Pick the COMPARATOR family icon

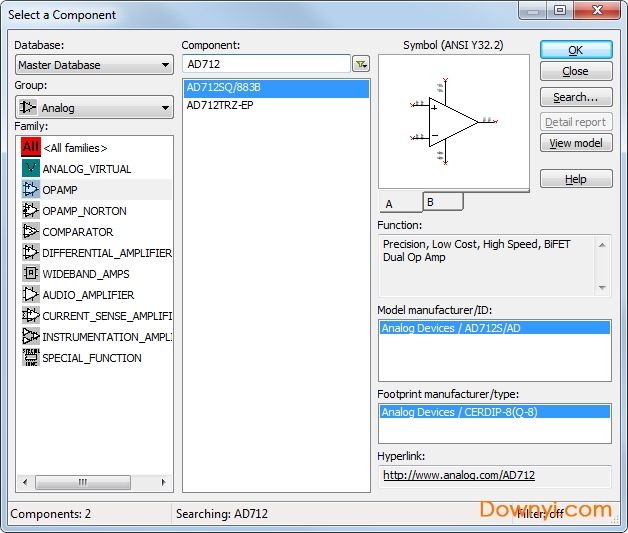click(x=30, y=232)
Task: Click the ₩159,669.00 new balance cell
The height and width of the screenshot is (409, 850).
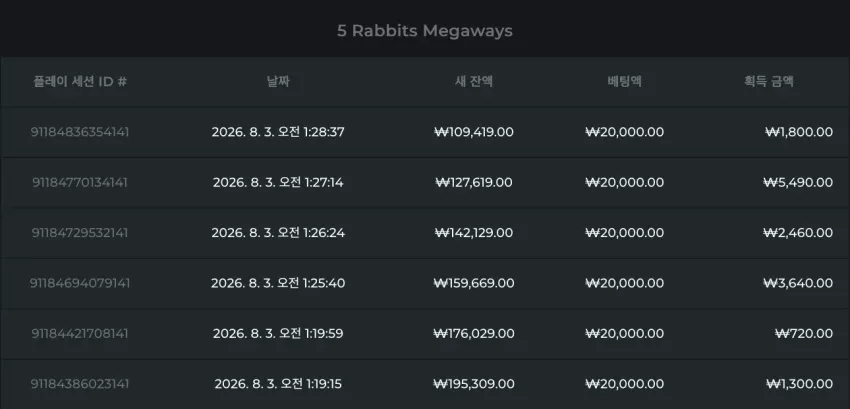Action: [474, 283]
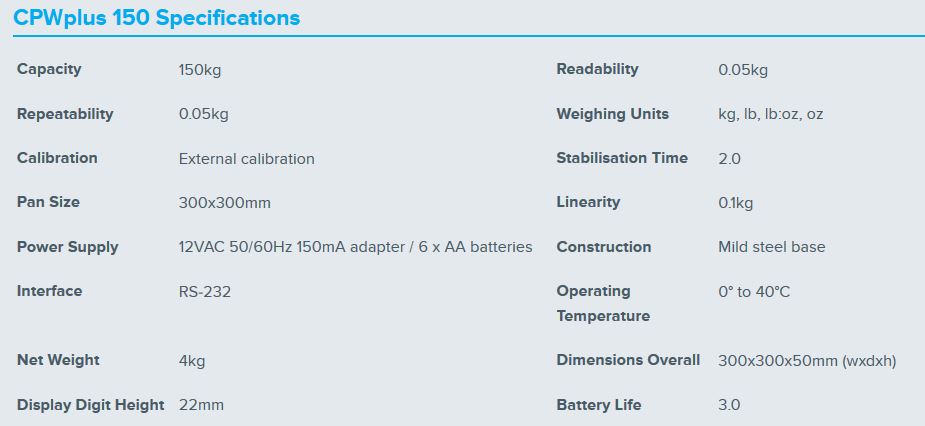Viewport: 925px width, 426px height.
Task: Select the Power Supply adapter text
Action: (x=355, y=247)
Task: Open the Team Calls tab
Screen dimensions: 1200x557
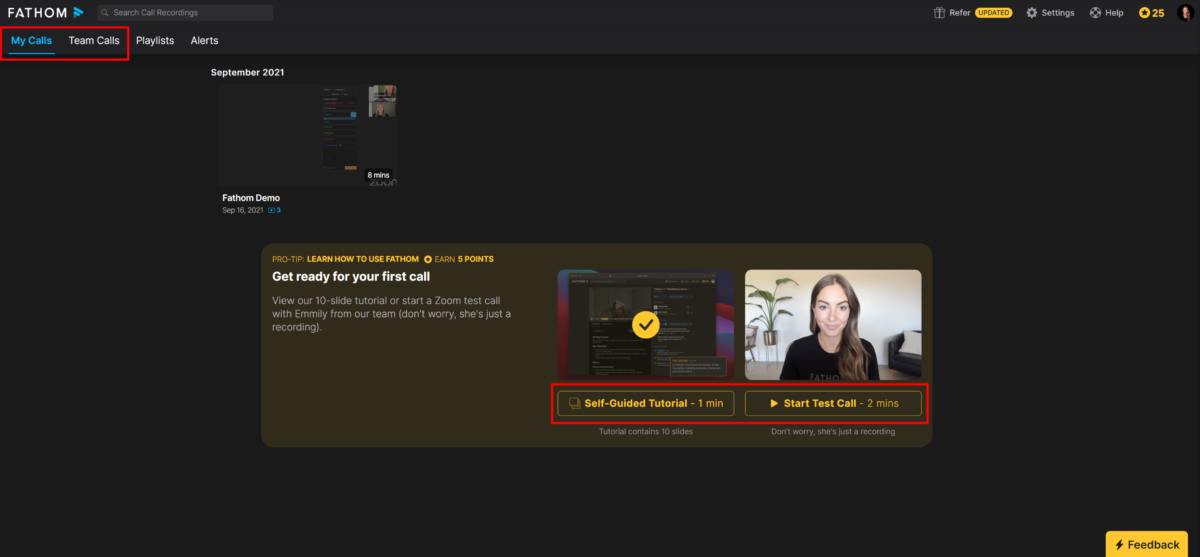Action: click(94, 41)
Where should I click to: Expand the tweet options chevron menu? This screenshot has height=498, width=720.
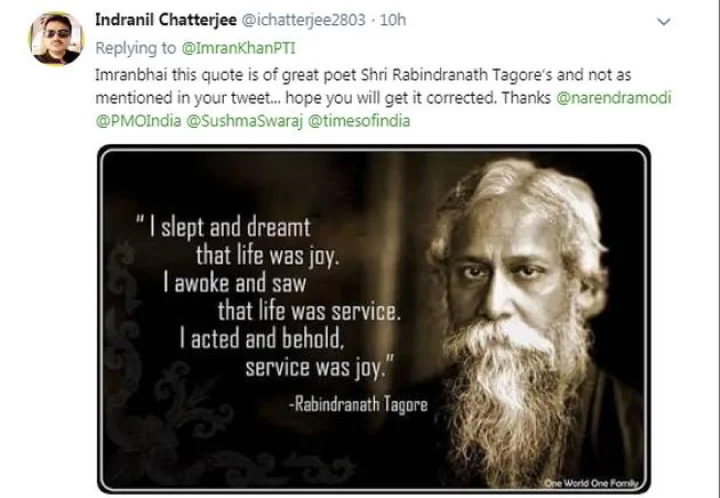click(664, 22)
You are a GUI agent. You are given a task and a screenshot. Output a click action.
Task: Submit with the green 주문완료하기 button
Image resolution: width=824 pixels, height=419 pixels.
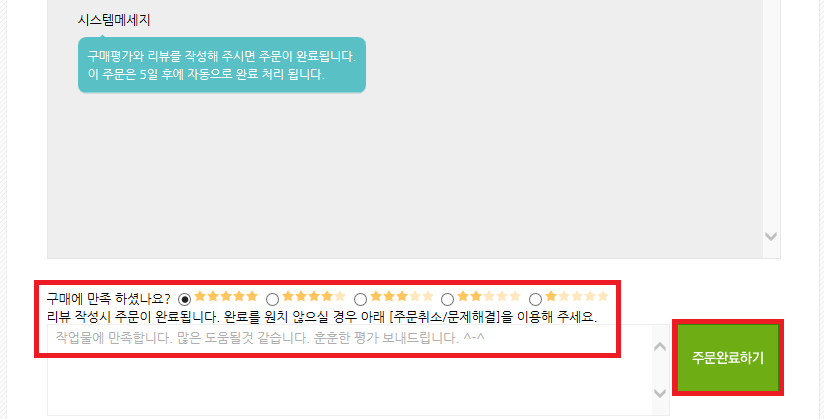point(728,357)
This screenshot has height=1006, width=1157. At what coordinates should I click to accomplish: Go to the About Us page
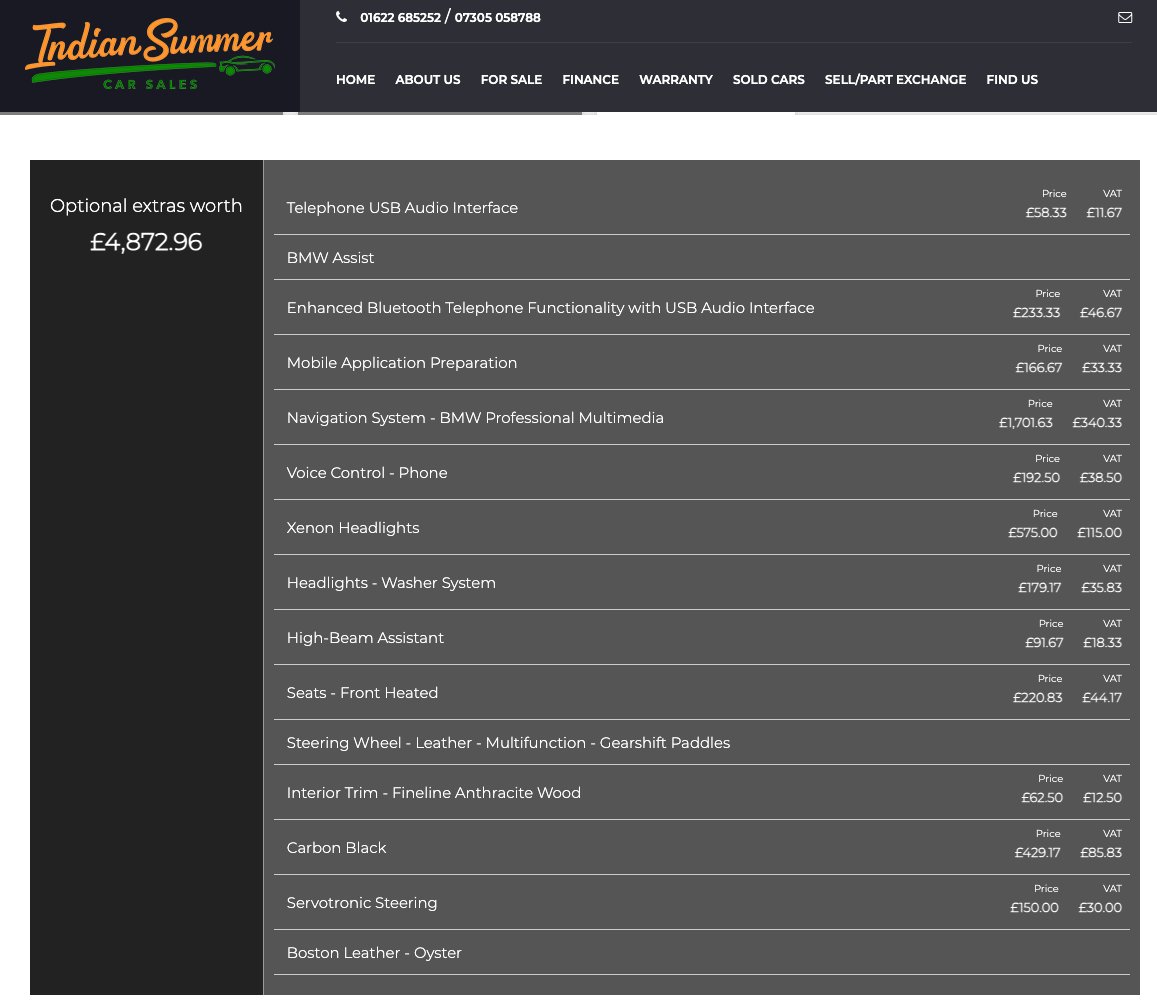tap(427, 80)
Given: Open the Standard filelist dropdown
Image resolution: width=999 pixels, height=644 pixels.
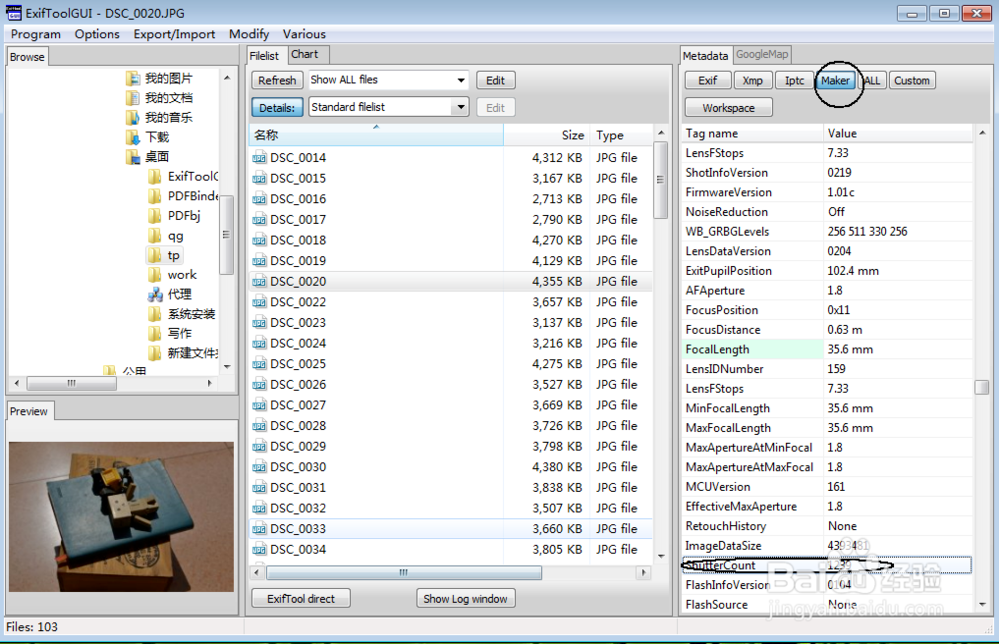Looking at the screenshot, I should point(388,107).
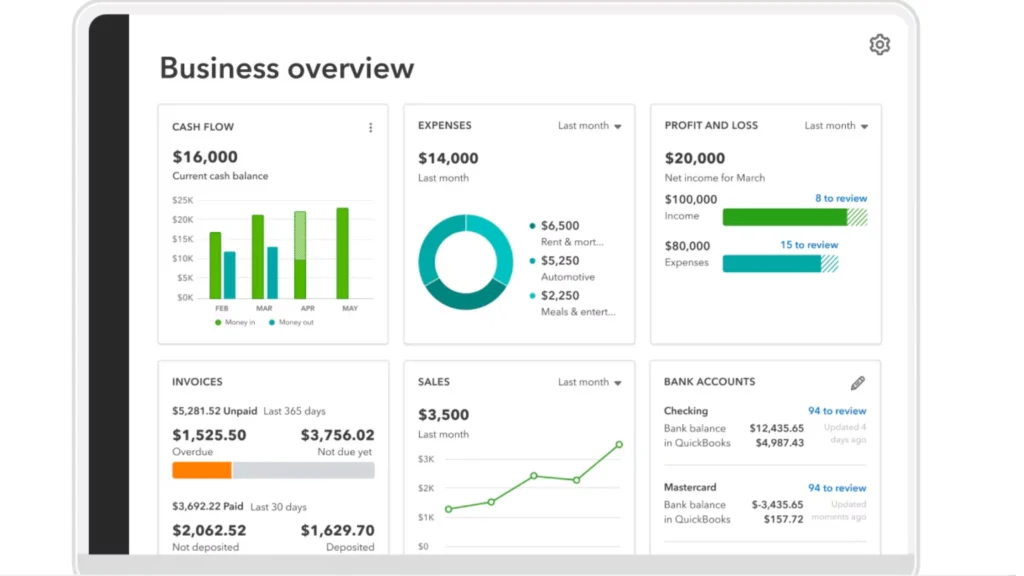Open the Sales 'Last month' dropdown

[x=589, y=382]
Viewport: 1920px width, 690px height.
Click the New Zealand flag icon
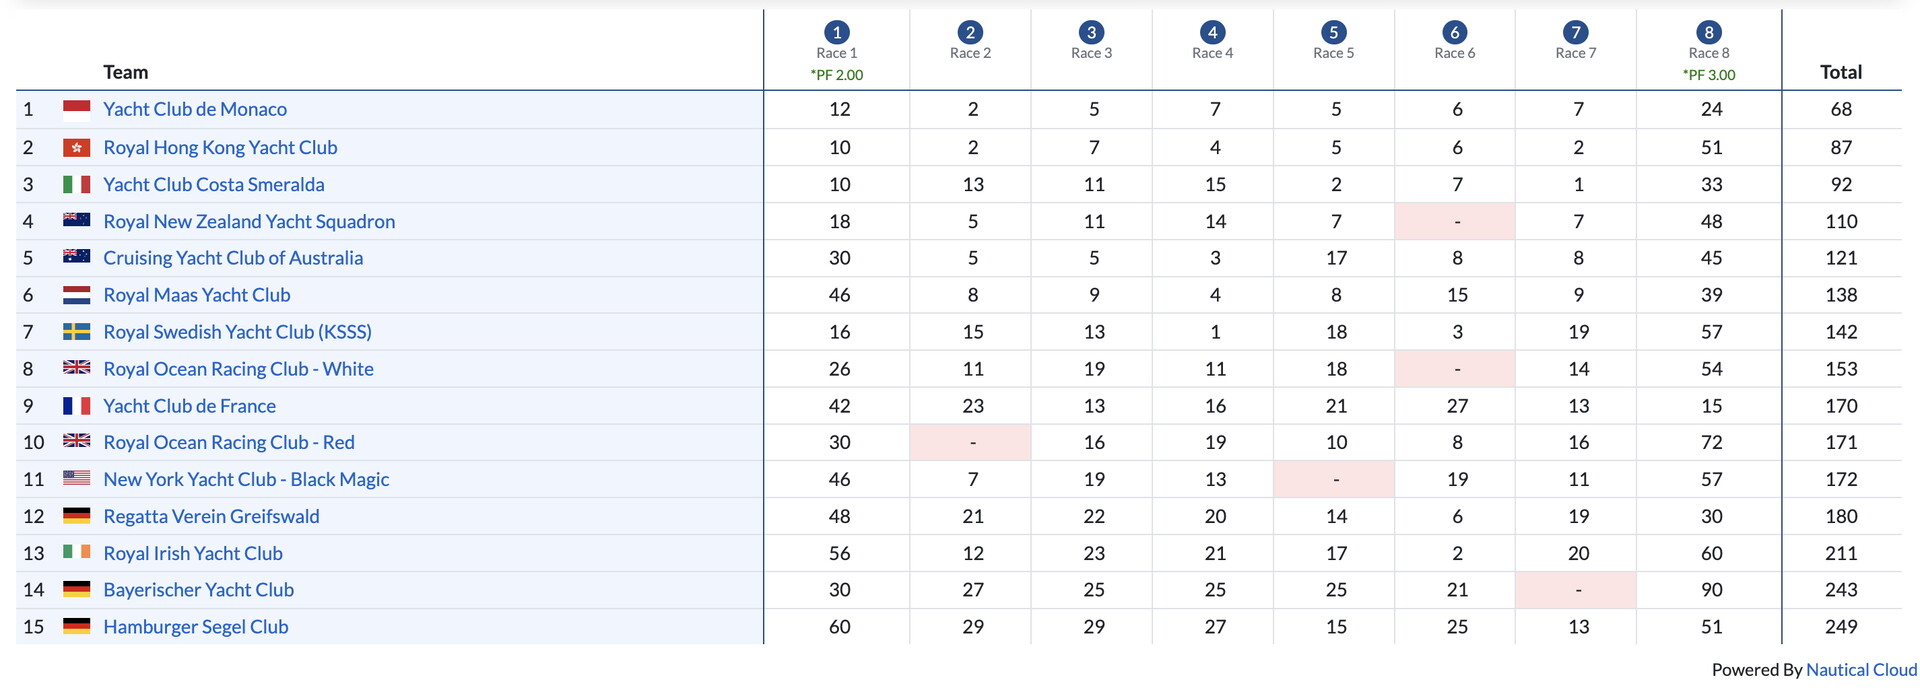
++++++++++++++++++++
> **WHAT TO DO**: Give back exactly the lines from the one with "Screen dimensions: 1200x557" through the end of the records above, inclusive, and omit any pictures.

> **FINISHED TASK**:
Screen dimensions: 1200x557
Action: click(94, 41)
Where should I click to: Expand the tweet options chevron menu? This screenshot has height=498, width=720.
click(664, 22)
You are a GUI agent. You are given a task and a screenshot. Output a click action.
Task: Submit with the green 주문완료하기 button
Image resolution: width=824 pixels, height=419 pixels.
point(728,357)
This screenshot has height=1006, width=1157. At what coordinates should I click to accomplish: Go to the About Us page
tap(427, 80)
Given: Open the Standard filelist dropdown
Image resolution: width=999 pixels, height=644 pixels.
Looking at the screenshot, I should point(388,107).
Open the Sales 'Last month' dropdown

[x=589, y=382]
Viewport: 1920px width, 690px height.
Click the New Zealand flag icon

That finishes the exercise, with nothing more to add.